B There is no order for
costs.
____________________________________________________________________
REASONS OF THE COURT
(Given by Harrison
J)
[1] Clarence Faloon applies for leave to appeal against the judgment of the High Court striking out Mr Faloon’s purported appeal from “all the decisions of the Commissioner of Patents”.[1]
[2] By s 98(c) of the Patents Act 1953 an appeal lies to this Court from any decision of the High Court “with the leave of the High Court or of the Court of Appeal”. Mr Faloon has not sought leave to appeal from the High Court. Nevertheless, we shall proceed on the basis that this Court has jurisdiction to hear an application for leave directly.[2]
[3] By way of brief background, on 28 August 2014 Mr Faloon applied for a patent in the Intellectual Property Office of New Zealand. His application sought to patent cutting blades and an improved cutting blade carrier for use in grass cutting machines. As is required by the Patents Act, the Commissioner referred Mr Faloon’s application to an examiner. The examiner provided a first report and advised Mr Faloon of his right to respond. Mr Faloon did so.
[4] On 2 December 2014 the examiner provided a second report and again advised Mr Faloon of his right to respond. The report stated:
The Office will consider any response you make and the end result may be that your application will be accepted and a patent granted. If your response does not overcome the Office’s concerns we will write to you again and you will be given another opportunity to respond.
[5] Mr Faloon responded on this occasion by filing a notice of appeal in the High Court, purportedly under s 12(6) of the Patents Act, citing the Commissioner as respondent. Mr Faloon was dissatisfied with the report’s advice that searching and examination of his application had not yet been undertaken due to a lack of unity in the claims. On the Commissioner’s application Brown J struck out Mr Faloon’s appeal.

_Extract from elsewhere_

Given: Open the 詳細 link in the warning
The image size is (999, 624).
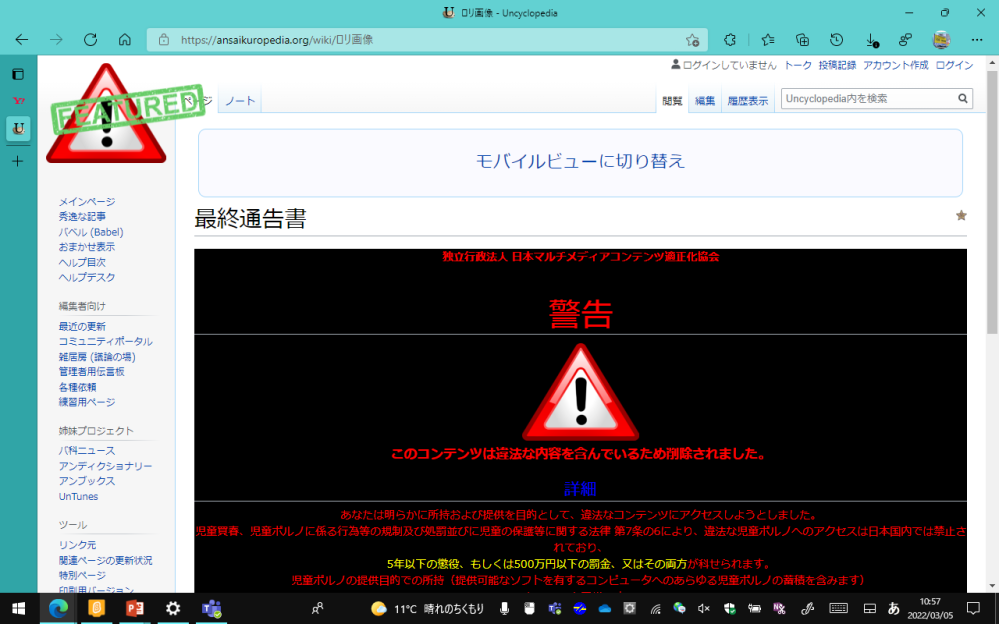Looking at the screenshot, I should pyautogui.click(x=580, y=489).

[6] Section 12 of the Patents Act provides:
12. Examination of application—(1) Subject to section 26G of this Act, when the complete specification has been filed in respect of an application for a patent, the application and specification or specifications shall be referred by the Commissioner to an examiner.
(2) If the examiner reports that the application or any specification filed in pursuance thereof does not comply with the requirements of this Act or of any regulations made thereunder, or that there is lawful ground of objection to the grant of a patent in pursuance of the application, the Commissioner may either—
(a) Refuse to proceed with the application; or
(b) Require the application or any such specification as aforesaid to be amended before he proceeds with the application.
...
(4) Where an application or specification filed under this Act is amended before acceptance of the complete specification, the Commissioner may direct that the application or specification shall be post-dated to the date on which the amendment is first filed.
...
(6) An appeal to the Court shall lie from any decision of the Commissioner under subsection (2) or subsection (4) of this section.
[7] The jurisdictional prerequisite to a right of appeal under s 12 is that the Commissioner has made a decision. The Commissioner, not the examiner, is the decision maker. The Commissioner’s discretionary power to refuse an application for or require amendment to a patent arises after the examiner reports. Mr Faloon’s argument confuses the function of the examiner with the decision making power of the Commissioner.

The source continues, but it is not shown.